Мауро Мартини (Mauro Martini), безвременно ушедший в 2005 году, был, на мой взгляд, лучшим рассказчиком о России в этой газете и не только. В одной из своих книг он привел интересный перечень русских писателей (Довлатов, Кондаков, Пелевин, Лимонов — это только несколько фамилий), отметив, что они сумели с точностью понять время, в которое жили, а значит, заранее — раньше, чем прочие слои общества, — предвосхитили конец советского этапа и переходный период 2000-х. Вот этой маленькой особенности и нет у Маши Гессен.

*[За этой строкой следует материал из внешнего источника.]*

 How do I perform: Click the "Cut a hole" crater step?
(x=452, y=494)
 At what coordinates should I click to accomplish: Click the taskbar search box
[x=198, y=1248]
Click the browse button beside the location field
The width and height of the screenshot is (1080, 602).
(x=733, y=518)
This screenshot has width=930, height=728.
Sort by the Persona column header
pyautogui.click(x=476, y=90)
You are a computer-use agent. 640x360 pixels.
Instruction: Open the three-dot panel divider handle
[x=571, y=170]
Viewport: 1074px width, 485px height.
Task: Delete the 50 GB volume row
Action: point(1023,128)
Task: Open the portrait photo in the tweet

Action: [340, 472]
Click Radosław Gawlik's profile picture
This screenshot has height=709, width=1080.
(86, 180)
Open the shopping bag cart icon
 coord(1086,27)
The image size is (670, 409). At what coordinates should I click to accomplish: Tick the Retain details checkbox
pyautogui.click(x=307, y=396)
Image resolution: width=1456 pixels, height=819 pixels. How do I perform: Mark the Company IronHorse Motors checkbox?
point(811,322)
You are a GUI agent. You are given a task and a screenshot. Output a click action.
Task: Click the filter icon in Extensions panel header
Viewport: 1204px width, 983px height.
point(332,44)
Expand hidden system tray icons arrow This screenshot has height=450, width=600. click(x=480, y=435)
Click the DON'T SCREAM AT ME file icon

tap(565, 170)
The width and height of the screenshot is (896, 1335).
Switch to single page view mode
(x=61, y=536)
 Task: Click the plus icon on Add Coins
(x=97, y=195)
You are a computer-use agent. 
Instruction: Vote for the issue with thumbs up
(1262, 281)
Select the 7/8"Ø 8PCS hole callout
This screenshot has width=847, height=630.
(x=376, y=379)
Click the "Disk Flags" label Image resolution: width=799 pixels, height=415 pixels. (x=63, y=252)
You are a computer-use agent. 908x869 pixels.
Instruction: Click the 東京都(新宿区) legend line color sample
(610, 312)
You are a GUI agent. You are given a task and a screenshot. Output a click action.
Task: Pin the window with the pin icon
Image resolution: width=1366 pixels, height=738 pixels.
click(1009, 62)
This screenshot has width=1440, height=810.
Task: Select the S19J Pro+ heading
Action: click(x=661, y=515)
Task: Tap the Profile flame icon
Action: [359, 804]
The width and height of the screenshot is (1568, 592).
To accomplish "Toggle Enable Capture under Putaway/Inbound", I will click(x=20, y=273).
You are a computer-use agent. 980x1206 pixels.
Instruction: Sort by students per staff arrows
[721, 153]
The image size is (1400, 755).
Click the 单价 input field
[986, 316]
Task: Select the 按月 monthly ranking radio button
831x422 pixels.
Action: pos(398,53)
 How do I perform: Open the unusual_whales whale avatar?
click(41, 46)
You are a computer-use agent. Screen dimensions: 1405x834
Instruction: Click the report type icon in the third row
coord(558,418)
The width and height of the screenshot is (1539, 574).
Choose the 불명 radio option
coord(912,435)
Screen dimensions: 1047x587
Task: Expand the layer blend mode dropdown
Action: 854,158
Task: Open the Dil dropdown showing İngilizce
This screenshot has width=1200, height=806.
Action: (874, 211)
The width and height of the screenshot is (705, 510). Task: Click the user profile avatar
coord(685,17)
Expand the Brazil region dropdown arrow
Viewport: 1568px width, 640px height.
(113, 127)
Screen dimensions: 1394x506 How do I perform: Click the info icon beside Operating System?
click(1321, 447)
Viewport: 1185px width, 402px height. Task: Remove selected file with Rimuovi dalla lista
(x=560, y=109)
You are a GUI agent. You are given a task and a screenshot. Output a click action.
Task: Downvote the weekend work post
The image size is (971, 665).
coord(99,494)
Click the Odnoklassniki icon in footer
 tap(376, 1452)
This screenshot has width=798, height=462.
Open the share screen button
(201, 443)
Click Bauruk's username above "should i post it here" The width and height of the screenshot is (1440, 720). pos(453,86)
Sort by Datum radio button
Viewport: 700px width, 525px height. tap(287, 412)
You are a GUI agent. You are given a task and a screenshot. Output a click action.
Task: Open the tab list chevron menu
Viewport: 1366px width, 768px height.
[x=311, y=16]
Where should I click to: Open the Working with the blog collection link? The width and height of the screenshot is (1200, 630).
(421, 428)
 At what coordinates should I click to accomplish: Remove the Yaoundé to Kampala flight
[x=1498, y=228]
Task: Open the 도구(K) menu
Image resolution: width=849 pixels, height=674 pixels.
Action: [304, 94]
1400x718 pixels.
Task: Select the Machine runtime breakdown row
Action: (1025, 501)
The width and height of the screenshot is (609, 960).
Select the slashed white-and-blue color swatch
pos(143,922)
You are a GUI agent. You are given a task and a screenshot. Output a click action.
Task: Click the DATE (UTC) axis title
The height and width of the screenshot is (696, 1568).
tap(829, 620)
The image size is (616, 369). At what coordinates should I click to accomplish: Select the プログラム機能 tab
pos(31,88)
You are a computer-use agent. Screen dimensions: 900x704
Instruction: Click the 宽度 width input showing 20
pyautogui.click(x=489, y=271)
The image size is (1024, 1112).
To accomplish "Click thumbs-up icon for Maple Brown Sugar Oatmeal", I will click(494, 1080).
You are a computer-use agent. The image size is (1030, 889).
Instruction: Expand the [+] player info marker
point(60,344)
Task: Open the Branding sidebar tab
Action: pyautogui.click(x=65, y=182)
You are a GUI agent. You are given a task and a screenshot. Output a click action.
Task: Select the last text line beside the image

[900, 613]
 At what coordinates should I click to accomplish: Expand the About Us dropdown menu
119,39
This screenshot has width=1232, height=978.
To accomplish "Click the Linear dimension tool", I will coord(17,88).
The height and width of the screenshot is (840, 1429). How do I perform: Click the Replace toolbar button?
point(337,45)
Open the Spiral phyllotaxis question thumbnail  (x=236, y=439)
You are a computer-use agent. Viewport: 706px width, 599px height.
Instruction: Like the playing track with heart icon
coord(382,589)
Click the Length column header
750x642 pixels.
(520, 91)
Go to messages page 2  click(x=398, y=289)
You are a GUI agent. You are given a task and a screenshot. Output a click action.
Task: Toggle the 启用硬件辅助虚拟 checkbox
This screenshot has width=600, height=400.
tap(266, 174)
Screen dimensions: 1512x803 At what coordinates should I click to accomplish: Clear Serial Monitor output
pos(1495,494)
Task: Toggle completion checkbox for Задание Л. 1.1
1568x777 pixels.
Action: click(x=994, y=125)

Что касается меня, то я считаю, что ее книгу спокойно можно назвать «История — это будущее», учитывая, что этот выбор не повлечет за собой обвинений в детерминизме. «История — это будущее» — такое название соответствовало бы плоской позиции, с которой Маша Гессен оценивает Россию последних десятилетий и свою личную историю. Она покинула Россию в 2013 году: «Там было опасно растить троих детей», — рассказывала она в одном интервью, в точности как за 30 лет до этого сделала ее мать. Маша Гессен занимает сегодня определенное положение в индустрии мнений. И она обладает всеми нужными для этого качествами: она является одновременно гражданкой России и США; она лесбиянка, и это не играет роли в личном отношении, как уже писал Джулиано Феррара, однако важно в отношении ЛГБТ и, тем более, в определенном смысле для России; она не решила отправиться на остров Сахалин, но посвятила значительный период своего существования борьбе против путинской системы. Однако в непоколебимой попытке самоопределения и всего, что с ним связано, она рискует упустить из виду значительную жизнь внутри Садового кольца и за его пределами. В России растет поколение, которое гораздо лучше знает певицу Бейонсе (Beyoncé), чем Кропоткина. Оно готово выступать с протестами за свободные выборы и отстаивать границы своей страны. Оно отдает предпочтение либеральным ценностям, если «либеральный» не означает «антироссийский». Оно побывало за границей и имеет собственное представление о Востоке и Западе. Несколько дней назад талантливого журналиста по имени Иван Голунов арестовали по обвинению в сбыте наркотиков в заведениях для геев. Это дело, как говорят, совершенно очевидно сфальсифицированное, послужило поводом для сотен москвичей выйти на улицу с требованием освободить журналиста. В понедельник, 10 июня, три крупных газеты — «Ведомости», «Коммерсант» и «РБК» — вышли с одинаковым заголовком на первой полосе: «Я/Мы Иван Голунов». В Италии кто-то писал, что речь идет о трех «либеральных» изданиях. Но, по правде говоря, ни одно из них нельзя назвать особенно либеральным. Это просто российские ежедневные газеты.
Возможно, расстояние между «я» и «мы» действительно начало сокращаться. И это напрямую касается и нас: если в целом представляется неразумным требовать, чтобы Россия следовала политическим схемам, сформировавшимся в других обществах, то непонятно, почему Европа должна приближаться к модели власти, которая развилась в России за последние 20 лет и которая может быть во многих аспектах ближе к завершающей фазе, чем можно было бы подумать.